▶ **Dataset**
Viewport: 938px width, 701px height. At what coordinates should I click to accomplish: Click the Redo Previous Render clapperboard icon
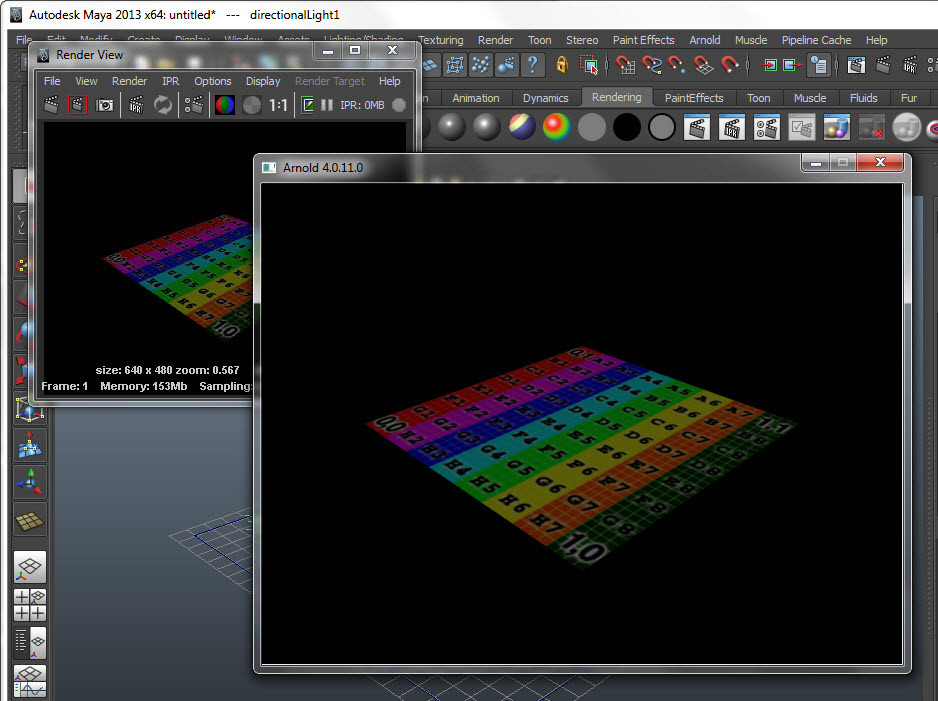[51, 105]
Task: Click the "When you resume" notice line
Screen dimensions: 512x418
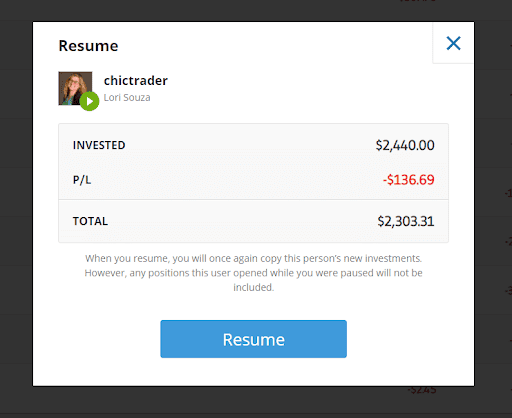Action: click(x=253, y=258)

▶ **Exercise directions**
Please copy the records above word for word, omitting every picture.

▶ **Result**
Viewport: 938px width, 701px height. At what coordinates should I click to accomplish: Click the Redo Previous Render clapperboard icon
[51, 105]
Task: Click the "When you resume" notice line
Screen dimensions: 512x418
Action: click(x=253, y=258)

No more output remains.